This February, The Lancet Global Health Commission made an urgent call for $34 billion over five years to reduce worldwide inequities in access to medical oxygen. The announcement came as the United States began gutting global health funding, raising doubts over whether these recommendations will ever be implemented. Reports are already emerging of oxygen deaths due to financial cuts to the U.S. Agency for International Development (USAID).
The Lancet Commission found that 7 of every 10 patients—most of whom live in low- or middle-income countries (LMICs) across Africa and Asia—needing medical oxygen for acute procedures or surgeries do not receive it. This massive shortage could be the largest global access deficit for any essential medicine, dwarfing treatment gaps for HIV/AIDS (25%) and tuberculosis (23%).
Medical Oxygen Patients Are Left Behind
More than two-thirds of medical oxygen patients are not receiving necessary treatment, a much larger gap than for tuberculosis and HIV
This lack of access should come as no surprise given what happened during the COVID-19 pandemic, when hospitals in most LMICs ran out of medical oxygen and even high-income countries came perilously close. The commission reports that in 2021, 52 million COVID-19 patients needed 1.9 billion cubic meters of oxygen—a colossal amount atop the 4.4 billion cubic meters required to treat 374 million newborns, children, and adults with other conditions and for surgery.
To alleviate these massive oxygen shortages to save lives now and be better prepared for the next pandemic, the Lancet Commission offers 52 recommendations to governments, global health agencies, donors, industry, and civil society.

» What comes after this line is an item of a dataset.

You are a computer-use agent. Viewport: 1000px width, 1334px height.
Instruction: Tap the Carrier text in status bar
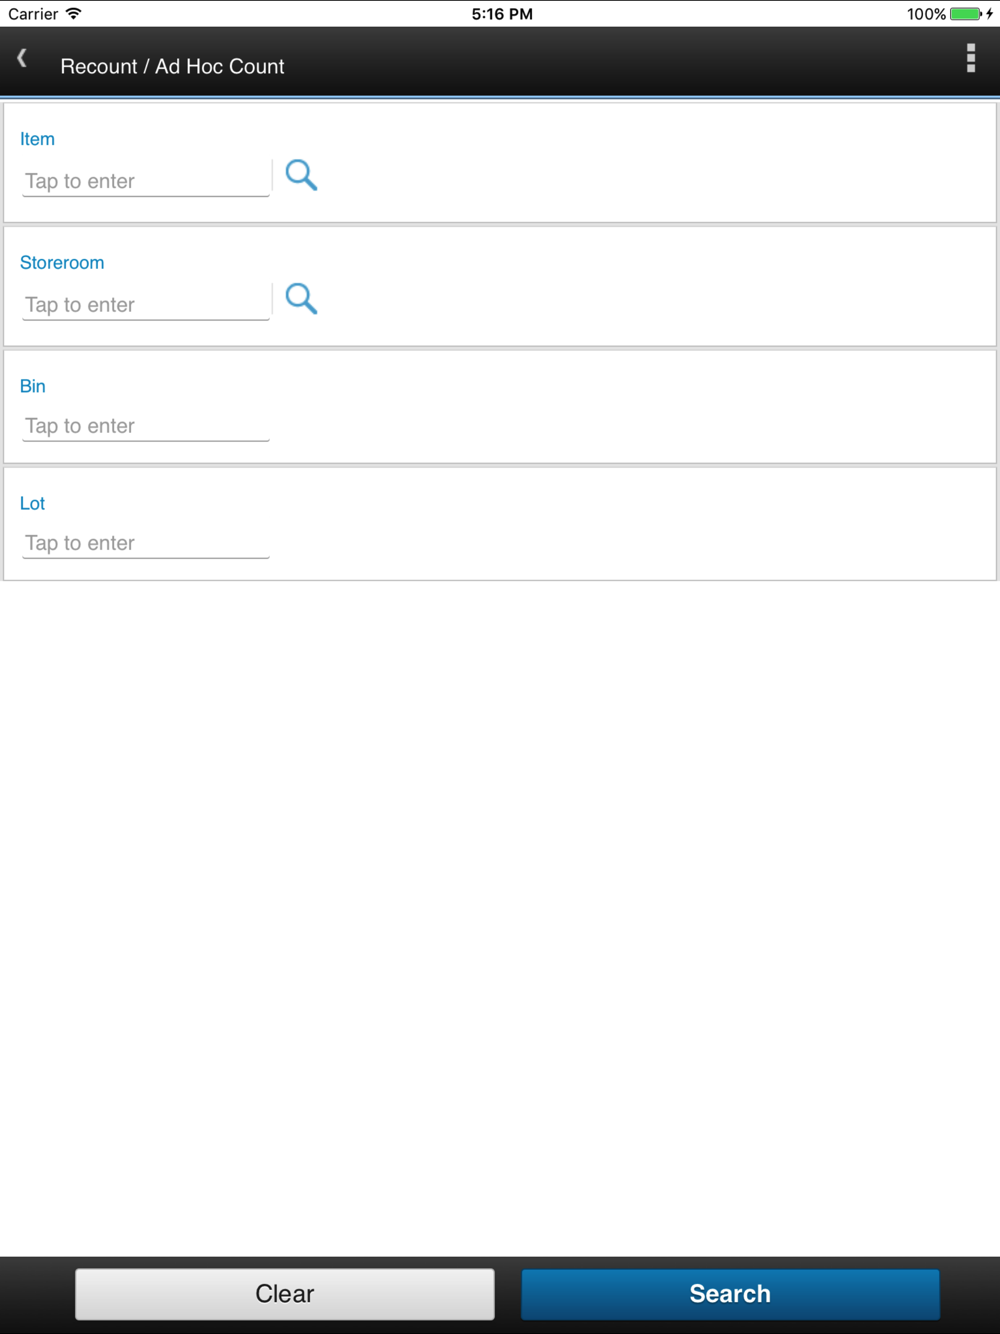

U.S. Support During COVID-19’s Oxygen Crisis
Prior to COVID-19, little global health funding supported medical oxygen. The “golden age” of global health, which began in 2000, instead prioritized childhood vaccination, HIV/AIDS, malaria, and tuberculosis. In the subsequent decades, HIV/AIDS and child deaths halved as the U.S. government funded a major share of both efforts. The dearth of medical oxygen continued to kill silently.

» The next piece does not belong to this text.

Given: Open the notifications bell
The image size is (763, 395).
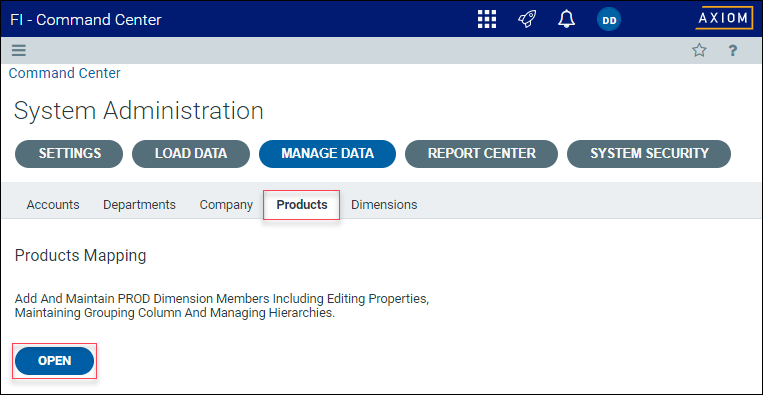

When COVID-19 hit, the oxygen crisis emerged rapidly, and hospitals in Latin America, Asia, Africa, the Middle East, and even Eastern Europe were unable to supply enough oxygen. The Lancet Commission includes the testimonies of patients and family members who struggled to find oxygen during this period, and the tragic deaths that resulted. The Global Burden of Disease estimates 12.6 million direct COVID-19 deaths in 2020 and 2021, and more than 8 in 10 of those fatalities were in LMICs. Most died without ever receiving oxygen.
During the international pandemic response, global health agencies took 12 months to provide oxygen support to the worst-affected countries. Between 2021 and 2023, the International Oxygen Emergency Taskforce mobilized to help more than 100 LMICs increase their oxygen supplies.
Most of this funding—60%—came from the U.S. government, channeled primarily through The Global Fund ($600 million) and USAID ($100 million). According to the Lancet Commission, as vital as this support was, it represented a tip-of-the-iceberg response. Wide scarcity in access remains. In sub-Saharan Africa, 91% of patients who need medical oxygen do not get it. In East Asia, South Asia, and the Pacific, more than 70% of patients who require medical oxygen suffer, and many die without it.
Much of the oxygen equipment supplied during the pandemic—such as oxygen plants, liquid oxygen storage tanks, mobile concentrators, pulse oximeters—is now at risk because of a paucity in investment into operational and maintenance costs. This shortfall includes low numbers of trained clinicians and engineers, maintenance services, and spare parts.